Python crawler: XPath syntax notes

Source: Internet
Author: User
Tags xpath

First, select the node
Common Road-strength Expressions:

An expression Describe Instance
NodeName Select all child nodes of the NodeName node XPath ('//div ') All child nodes of a div node are selected
/ Select from the root node XPath ('/div ') Select a div node from the root node
// Select all the current nodes, regardless of their location XPath ('//div ') Select All DIV nodes
. Select the current node XPath ('./div ') Select the div node under the current node
.. Select the parent node of the current node XPath ('.. ') Go back to the previous node
@ Select Properties XPath ('//@calss ') Select all the class attributes

Second, predicate

Predicates are nested inside square brackets to find a particular node or a node that contains a defined value

Instance:

An expression Results
XPath ('/body/div[1] ') Select the first div node under body
XPath ('/body/div[last ()] ') Select the last div node under body
XPath ('/body/div[last ()-1] ') Select the second penultimate div node under body
XPath ('/body/div[positon () <3] ') Select the top two div nodes under body
XPath ('/body/div[@class] ') Select the div node with the class attribute under body
XPath ('/body/div[@class = "main"] ') Select the DIV node under the Body Class property as main
XPath ('/body/div[price>35.00] ') Select a div node with the price element value greater than 35 under body

Three, wildcard characters

XPath selects unknown XML element by wildcard character

An expression Results
XPath ('/div/* ') Select all sub-nodes under Div
XPath ('/div[@*] ') Select all DIV nodes with attributes

four, take multiple paths

Use "|" operator can select multiple paths

An expression Results
XPath ('//div|//table ') Select all div and table nodes

Five, the XPath axis

Axis can define a node set relative to the current node

Axis Name An expression Describe
Ancestor XPath ('./ancestor::* ') Selects all ancestor nodes of the current node (parent, grandfather)
Ancestor-or-self XPath ('./ancestor-or-self::* ') Selects all ancestor nodes of the current node and the node itself
Attribute XPath ('./attribute::* ') Selects all properties of the current node
Child XPath ('./child::* ') Returns all child nodes of the current node
Descendant XPath ('./descendant::* ') Returns all descendant nodes (child nodes, grandchild nodes) of the current node
Following XPath ('./following::* ') Selects all nodes after the end tag of the current node in the document
Following-sibing XPath ('./following-sibing::* ') Select the sibling node after the current node
Parent XPath ('./parent::* ') Select the parent node of the current node
Preceding XPath ('./preceding::* ') Selects all nodes in the document before the start tag of the current node

Preceding-sibling XPath ('./preceding-sibling::* ') Select the sibling node before the current node
Self XPath ('./self::* ') Select the current node

vi. function Functions

Use function function to better fuzzy search

Function Usage Explain
Starts-with XPath ('//div[starts-with (@id, ' ma ')] ') Select the div node whose ID value starts with MA
Contains XPath ('//div[contains (@id, ' ma ')] ') Select the div node with the ID value that contains the MA
and XPath ('//div[contains (@id, "Ma") and contains (@id, "in")] Select the ID value that contains the DIV node for Ma and in
Text () XPath ('//div[contains (text (), ' ma ')] ') Select the node text that contains the div node of the MA

Scrapy XPath Document: http://doc.scrapy.org/en/0.14/topics/selectors.html

Python crawler: XPath syntax notes

Contact Us

The content source of this page is from Internet, which doesn't represent Alibaba Cloud's opinion; products and services mentioned on that page don't have any relationship with Alibaba Cloud. If the content of the page makes you feel confusing, please write us an email, we will handle the problem within 5 days after receiving your email.

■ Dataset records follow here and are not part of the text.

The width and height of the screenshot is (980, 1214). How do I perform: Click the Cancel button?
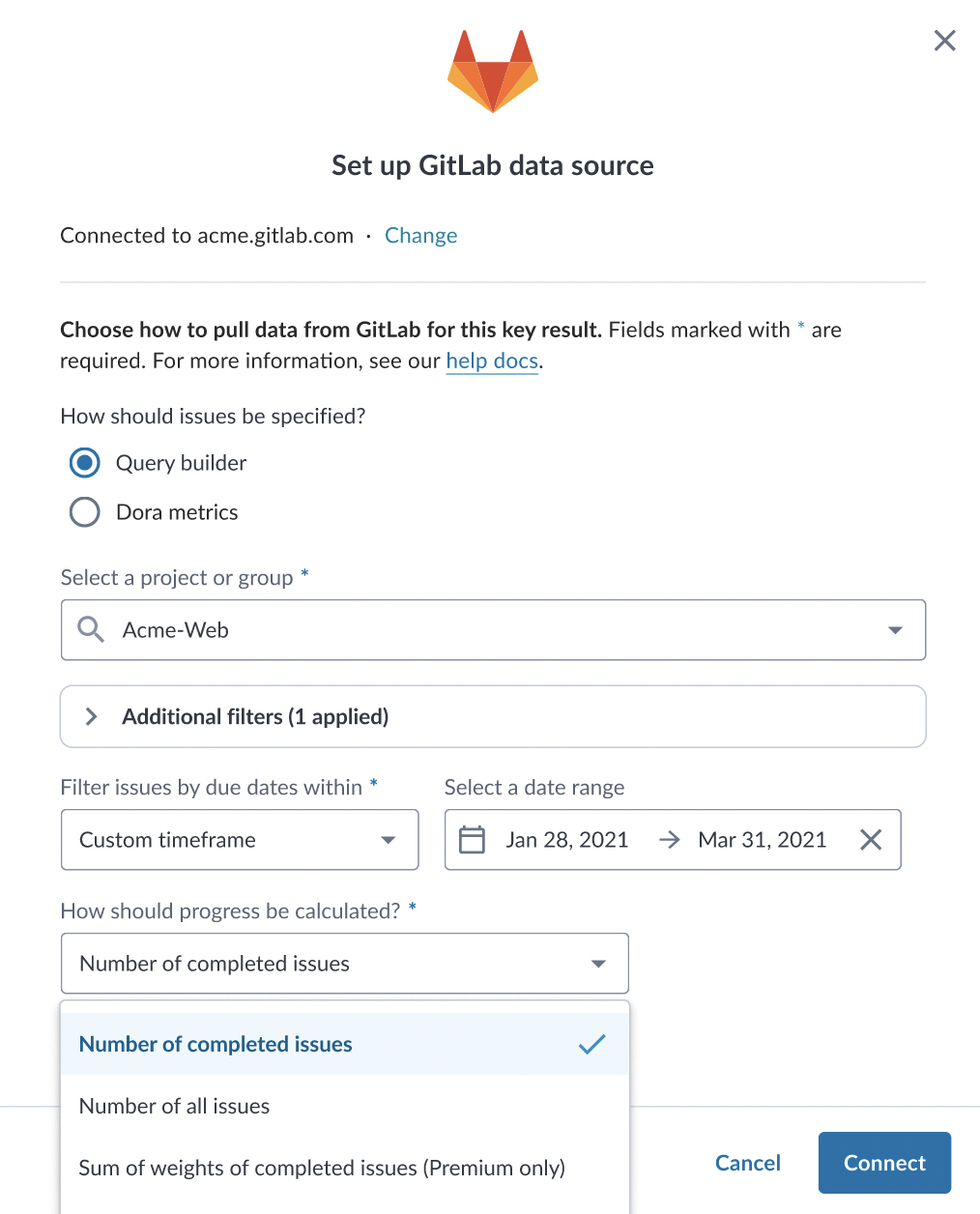748,1163
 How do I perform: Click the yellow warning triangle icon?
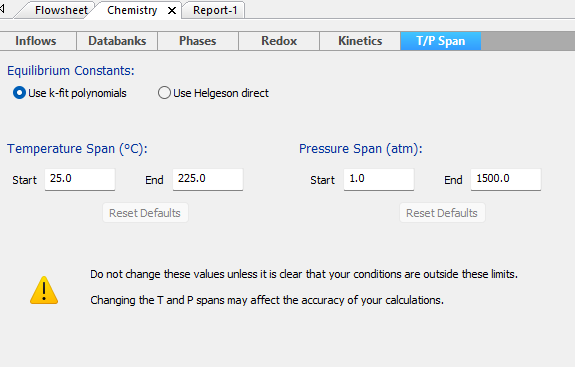[44, 290]
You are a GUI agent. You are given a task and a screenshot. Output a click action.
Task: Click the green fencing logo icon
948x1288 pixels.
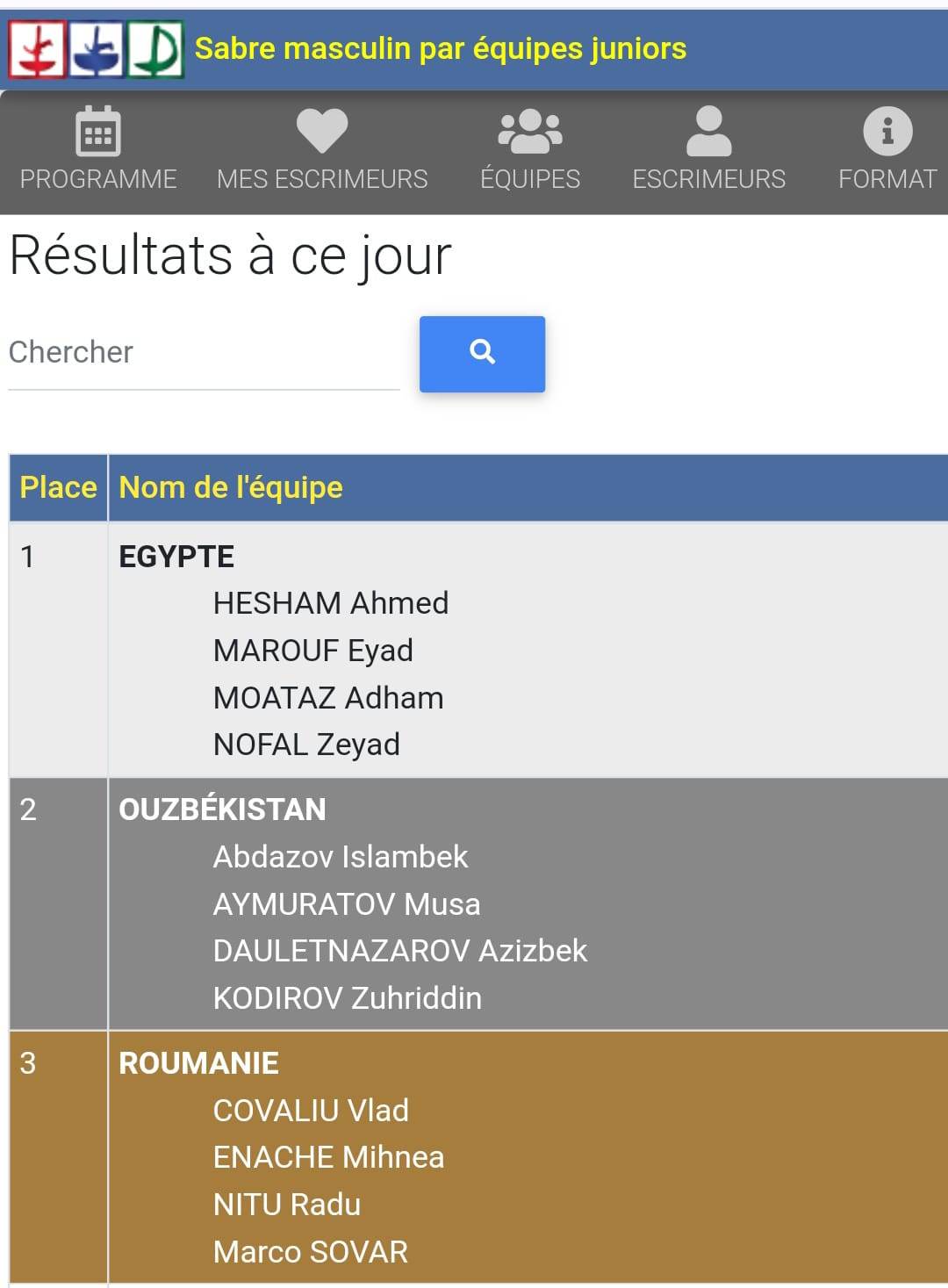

If you find any instances of plagiarism from the community, please send an email to: info-contact@alibabacloud.com and provide relevant evidence. A staff member will contact you within 5 working days.

A Free Trial That Lets You Build Big!

Start building with 50+ products and up to 12 months usage for Elastic Compute Service

  • Sales Support

    1 on 1 presale consultation

  • After-Sales Support

    24/7 Technical Support 6 Free Tickets per Quarter Faster Response

  • Alibaba Cloud offers highly flexible support services tailored to meet your exact needs.